Oui, sans doute, vous le feriez, Torquatus ; car je crois qu'il n'y a rien de louable et de glorieux que la crainte de la douleur ou de la mort pût vous empêcher de faire. Mais il ne s'agit pas ici de ce que vous feriez par grandeur d'âme ; il ne s'agit que de votre opinion. Celle que vous soutenez, et les préceptes que vous approuvez, renversent l'amitié de fond en comble, quoique votre maître ne cesse de l'élever jusqu'au ciel.
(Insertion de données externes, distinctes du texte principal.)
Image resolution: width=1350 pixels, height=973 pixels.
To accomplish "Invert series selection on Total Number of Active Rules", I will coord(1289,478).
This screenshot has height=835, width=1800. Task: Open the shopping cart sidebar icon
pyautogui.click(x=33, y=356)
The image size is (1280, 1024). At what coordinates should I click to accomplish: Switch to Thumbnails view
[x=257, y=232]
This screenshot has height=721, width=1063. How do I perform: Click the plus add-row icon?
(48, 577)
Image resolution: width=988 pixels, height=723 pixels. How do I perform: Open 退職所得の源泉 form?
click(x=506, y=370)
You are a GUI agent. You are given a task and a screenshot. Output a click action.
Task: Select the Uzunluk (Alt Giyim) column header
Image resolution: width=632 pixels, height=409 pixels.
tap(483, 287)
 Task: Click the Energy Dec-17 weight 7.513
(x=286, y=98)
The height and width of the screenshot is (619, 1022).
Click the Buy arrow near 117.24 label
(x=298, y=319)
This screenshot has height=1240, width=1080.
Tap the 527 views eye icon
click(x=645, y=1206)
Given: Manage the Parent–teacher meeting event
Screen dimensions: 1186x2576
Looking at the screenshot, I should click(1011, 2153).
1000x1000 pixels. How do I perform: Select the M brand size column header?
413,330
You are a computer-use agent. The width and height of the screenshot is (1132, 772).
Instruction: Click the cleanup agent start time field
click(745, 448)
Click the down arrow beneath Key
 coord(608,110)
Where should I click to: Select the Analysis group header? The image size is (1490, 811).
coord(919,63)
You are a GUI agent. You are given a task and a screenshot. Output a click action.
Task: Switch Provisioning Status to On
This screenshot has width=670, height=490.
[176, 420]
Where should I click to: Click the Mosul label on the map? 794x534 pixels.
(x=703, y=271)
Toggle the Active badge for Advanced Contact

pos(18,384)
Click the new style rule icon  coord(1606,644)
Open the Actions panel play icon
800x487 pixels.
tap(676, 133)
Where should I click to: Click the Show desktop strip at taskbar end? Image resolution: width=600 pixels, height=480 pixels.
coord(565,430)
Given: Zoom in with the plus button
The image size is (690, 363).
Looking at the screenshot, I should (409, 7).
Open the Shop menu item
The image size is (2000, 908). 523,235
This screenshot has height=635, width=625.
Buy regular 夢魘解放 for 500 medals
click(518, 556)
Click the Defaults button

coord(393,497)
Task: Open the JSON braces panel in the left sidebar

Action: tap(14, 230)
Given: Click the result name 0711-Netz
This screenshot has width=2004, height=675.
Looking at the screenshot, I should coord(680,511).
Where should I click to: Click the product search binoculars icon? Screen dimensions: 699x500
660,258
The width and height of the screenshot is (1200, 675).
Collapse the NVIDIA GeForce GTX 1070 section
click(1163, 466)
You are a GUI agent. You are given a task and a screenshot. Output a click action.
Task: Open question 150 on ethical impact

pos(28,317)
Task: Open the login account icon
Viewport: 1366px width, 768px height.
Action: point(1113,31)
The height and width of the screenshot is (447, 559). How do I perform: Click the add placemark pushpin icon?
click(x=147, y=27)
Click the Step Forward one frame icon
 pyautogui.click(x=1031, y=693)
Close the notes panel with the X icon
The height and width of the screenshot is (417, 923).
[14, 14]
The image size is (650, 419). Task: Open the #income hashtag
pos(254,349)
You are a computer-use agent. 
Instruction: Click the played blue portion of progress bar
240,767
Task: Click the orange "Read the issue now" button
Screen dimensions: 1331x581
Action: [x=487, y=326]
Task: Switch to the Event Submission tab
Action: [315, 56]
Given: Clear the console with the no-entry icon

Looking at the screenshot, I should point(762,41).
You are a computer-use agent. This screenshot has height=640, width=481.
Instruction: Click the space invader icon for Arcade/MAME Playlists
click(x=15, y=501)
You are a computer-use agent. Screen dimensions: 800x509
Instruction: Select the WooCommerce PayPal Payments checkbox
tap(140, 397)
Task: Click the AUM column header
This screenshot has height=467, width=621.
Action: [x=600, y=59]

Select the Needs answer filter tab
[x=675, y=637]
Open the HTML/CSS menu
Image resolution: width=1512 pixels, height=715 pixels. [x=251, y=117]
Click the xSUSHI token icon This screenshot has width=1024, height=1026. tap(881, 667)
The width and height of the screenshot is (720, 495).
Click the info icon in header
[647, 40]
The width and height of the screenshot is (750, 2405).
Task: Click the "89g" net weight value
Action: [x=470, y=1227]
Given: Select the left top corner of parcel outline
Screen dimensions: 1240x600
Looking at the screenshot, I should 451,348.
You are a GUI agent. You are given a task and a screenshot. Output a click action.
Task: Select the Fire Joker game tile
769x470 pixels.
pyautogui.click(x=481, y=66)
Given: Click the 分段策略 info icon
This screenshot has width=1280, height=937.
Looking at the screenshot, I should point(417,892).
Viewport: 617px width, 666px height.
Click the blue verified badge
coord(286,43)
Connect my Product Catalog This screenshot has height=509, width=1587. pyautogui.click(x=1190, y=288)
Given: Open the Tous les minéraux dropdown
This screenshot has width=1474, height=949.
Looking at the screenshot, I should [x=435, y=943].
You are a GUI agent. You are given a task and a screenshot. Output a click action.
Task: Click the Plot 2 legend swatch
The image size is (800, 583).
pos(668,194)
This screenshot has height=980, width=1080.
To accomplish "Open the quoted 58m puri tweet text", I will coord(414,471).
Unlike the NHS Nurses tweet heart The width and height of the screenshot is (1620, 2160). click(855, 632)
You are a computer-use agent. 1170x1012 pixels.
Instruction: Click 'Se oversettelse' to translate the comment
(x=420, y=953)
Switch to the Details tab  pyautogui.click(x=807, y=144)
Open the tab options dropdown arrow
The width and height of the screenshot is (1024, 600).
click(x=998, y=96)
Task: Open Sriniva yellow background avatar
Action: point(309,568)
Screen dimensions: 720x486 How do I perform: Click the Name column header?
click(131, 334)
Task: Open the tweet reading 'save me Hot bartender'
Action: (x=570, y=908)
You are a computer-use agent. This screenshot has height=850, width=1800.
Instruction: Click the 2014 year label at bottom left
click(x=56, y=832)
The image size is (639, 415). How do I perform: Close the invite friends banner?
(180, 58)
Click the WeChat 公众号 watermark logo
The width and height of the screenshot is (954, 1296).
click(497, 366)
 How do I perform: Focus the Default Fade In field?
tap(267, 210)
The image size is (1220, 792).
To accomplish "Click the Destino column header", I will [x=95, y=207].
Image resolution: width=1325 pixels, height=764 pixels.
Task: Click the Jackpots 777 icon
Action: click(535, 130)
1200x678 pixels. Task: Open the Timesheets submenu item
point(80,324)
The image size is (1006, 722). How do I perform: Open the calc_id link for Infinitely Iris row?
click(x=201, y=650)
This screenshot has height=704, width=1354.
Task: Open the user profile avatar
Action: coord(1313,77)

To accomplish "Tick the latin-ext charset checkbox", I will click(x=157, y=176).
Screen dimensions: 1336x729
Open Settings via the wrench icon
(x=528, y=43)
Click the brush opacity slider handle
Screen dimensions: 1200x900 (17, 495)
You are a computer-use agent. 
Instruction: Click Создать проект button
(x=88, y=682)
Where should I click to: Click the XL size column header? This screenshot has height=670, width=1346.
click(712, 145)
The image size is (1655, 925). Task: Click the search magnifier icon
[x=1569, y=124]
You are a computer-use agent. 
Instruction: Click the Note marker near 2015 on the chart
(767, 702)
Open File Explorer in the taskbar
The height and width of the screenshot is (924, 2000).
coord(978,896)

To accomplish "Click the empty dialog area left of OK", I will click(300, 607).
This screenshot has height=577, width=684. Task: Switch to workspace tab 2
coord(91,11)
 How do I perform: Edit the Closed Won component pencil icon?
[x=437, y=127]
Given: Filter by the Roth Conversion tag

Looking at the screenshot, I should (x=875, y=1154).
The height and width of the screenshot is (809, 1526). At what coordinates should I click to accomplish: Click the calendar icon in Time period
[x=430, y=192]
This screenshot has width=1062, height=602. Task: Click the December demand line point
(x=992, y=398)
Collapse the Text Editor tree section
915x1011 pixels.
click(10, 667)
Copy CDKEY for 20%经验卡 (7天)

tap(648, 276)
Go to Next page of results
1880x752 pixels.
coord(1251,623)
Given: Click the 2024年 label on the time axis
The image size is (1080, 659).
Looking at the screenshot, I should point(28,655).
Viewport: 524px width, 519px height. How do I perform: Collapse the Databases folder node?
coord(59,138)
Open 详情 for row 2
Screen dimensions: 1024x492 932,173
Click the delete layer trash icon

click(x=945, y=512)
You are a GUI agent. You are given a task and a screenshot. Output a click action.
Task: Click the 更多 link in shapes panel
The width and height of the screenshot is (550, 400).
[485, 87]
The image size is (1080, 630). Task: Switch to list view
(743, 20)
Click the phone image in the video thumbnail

Mais vous dites qu'il a été lui-même très-ferme dans ses amitiés : encore une fois, je ne nie pas qu'il n'ait été un homme de probité, un homme doux et humain ; ce n'est pas de ses mœurs qu'il est question, c'est de sa doctrine. Je laisse aux Grecs leur emportement et leur aigreur dans la dispute, et les injures dont ils accablent ceux qui ne sont pas de leur sentiment. Mais s'il est vrai qu'il ait été fidèle en amitié (car je n’affirme rien là-dessus), il n'en a pas moins fait un mauvais système.

“ Mais il a eu, dites-vous, de nombreux approbateurs. ” Avec raison, peut-être ; mais le témoignage de la multitude est un argument assez faible ; car, dans tous les arts, dans tous les genres d'étude, dans toute espèce de science, comme dans la vertu même, rien n'est plus rare que d'y exceller.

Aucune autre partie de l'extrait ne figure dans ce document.